*** Data excerpts

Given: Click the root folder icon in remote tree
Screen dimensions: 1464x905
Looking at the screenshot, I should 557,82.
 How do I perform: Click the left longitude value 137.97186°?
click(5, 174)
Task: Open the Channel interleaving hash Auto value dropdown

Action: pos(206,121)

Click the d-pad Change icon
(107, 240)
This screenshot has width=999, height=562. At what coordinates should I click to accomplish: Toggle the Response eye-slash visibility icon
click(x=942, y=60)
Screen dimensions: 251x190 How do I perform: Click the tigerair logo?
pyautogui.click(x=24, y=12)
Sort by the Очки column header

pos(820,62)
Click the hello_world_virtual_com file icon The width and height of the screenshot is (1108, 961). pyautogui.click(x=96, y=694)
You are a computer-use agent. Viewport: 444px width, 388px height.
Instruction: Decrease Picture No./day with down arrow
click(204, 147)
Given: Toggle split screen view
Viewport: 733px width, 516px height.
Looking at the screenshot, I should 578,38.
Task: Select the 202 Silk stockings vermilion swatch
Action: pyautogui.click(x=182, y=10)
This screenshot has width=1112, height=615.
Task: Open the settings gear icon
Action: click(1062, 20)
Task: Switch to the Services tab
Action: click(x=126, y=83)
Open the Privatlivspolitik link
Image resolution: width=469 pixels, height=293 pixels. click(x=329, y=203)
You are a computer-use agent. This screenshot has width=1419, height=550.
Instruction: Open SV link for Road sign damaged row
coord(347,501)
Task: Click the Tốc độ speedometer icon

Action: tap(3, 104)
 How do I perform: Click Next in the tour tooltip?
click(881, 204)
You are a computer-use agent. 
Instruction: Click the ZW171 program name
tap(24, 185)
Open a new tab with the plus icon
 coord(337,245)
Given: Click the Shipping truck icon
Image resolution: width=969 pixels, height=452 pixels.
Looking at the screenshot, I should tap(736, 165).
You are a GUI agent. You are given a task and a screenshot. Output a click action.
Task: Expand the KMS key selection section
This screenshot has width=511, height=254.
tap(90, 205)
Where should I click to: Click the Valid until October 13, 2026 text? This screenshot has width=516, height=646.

******

• Exercise aim:
Output nothing but the line containing "You are a GUI" and each line after it in the entries above, exactly as written.

• Answer for the task:
You are a GUI agent. You are given a task and a screenshot. Output a click action.
Task: Expand the KMS key selection section
This screenshot has width=511, height=254.
tap(90, 205)
Where should I click to: Click the Valid until October 13, 2026 text? This screenshot has width=516, height=646.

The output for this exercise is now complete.